> AIM:
Collect and copy out every line of the listing below that contains the string "Toggle".

> RAW DATA:
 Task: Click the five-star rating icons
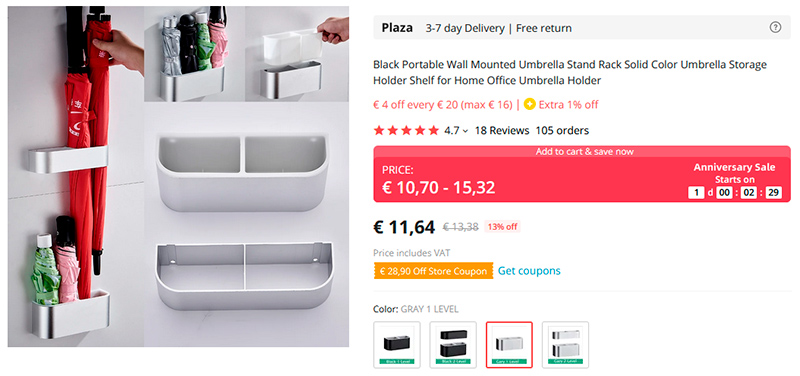point(406,131)
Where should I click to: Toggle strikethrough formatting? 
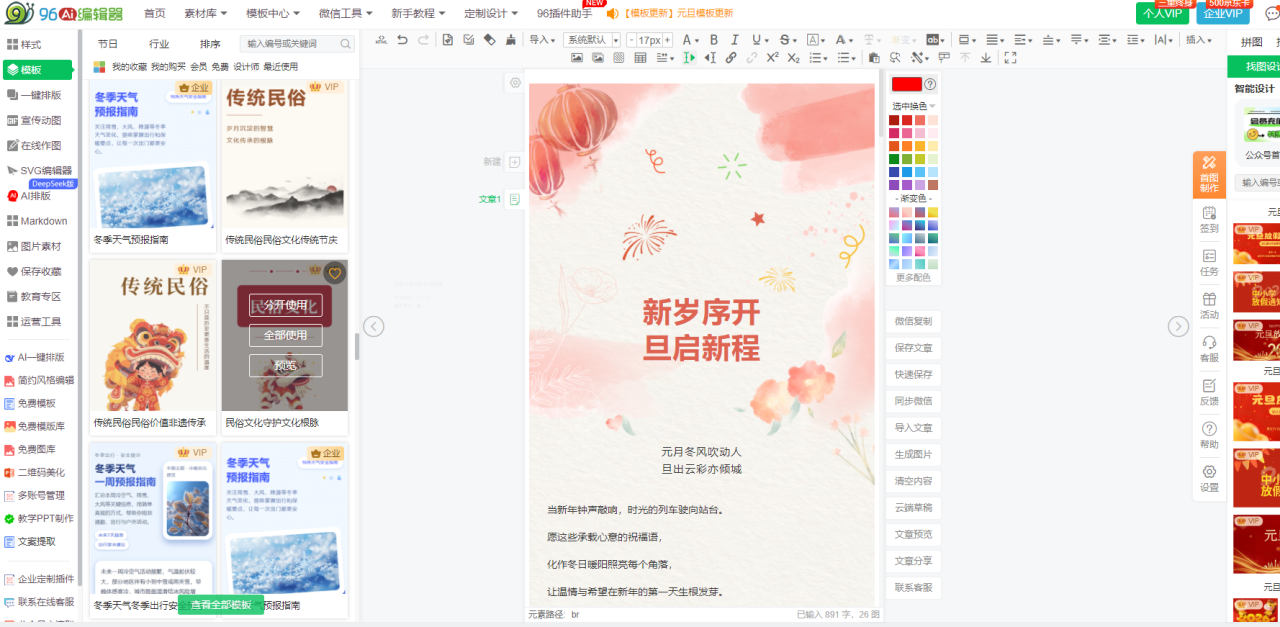coord(784,40)
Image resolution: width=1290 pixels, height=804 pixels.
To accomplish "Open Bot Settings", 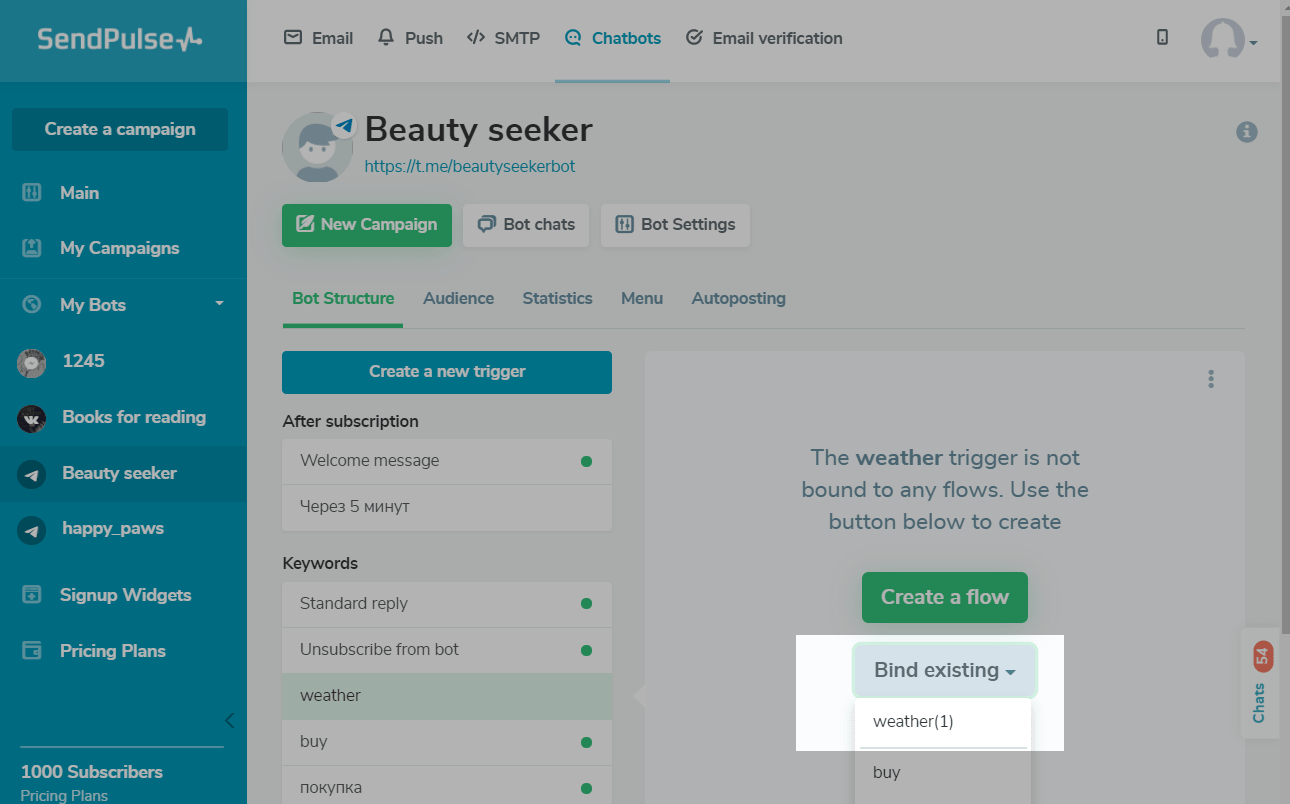I will 675,225.
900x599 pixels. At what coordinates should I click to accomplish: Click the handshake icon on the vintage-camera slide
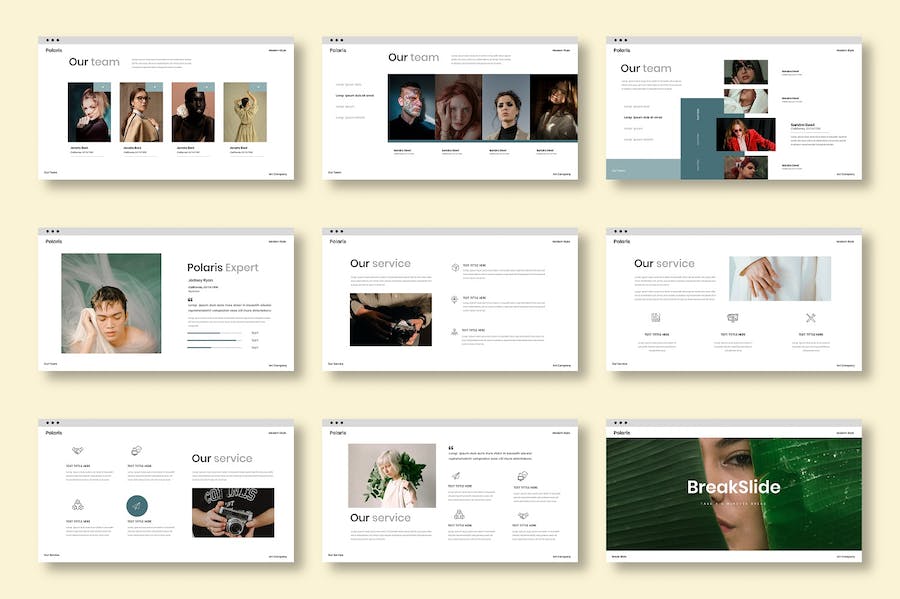(x=78, y=451)
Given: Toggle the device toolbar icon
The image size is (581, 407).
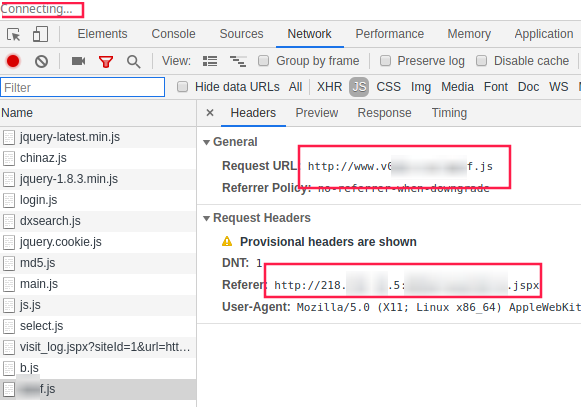Looking at the screenshot, I should [x=40, y=34].
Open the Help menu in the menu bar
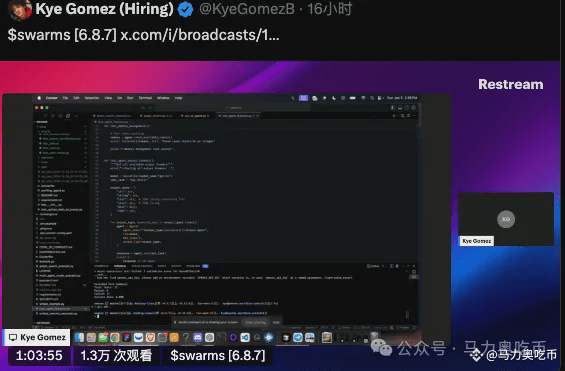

> TASK RESULT:
Where should I click to: Toggle strikethrough formatting? 
Given: Toggle the device toolbar icon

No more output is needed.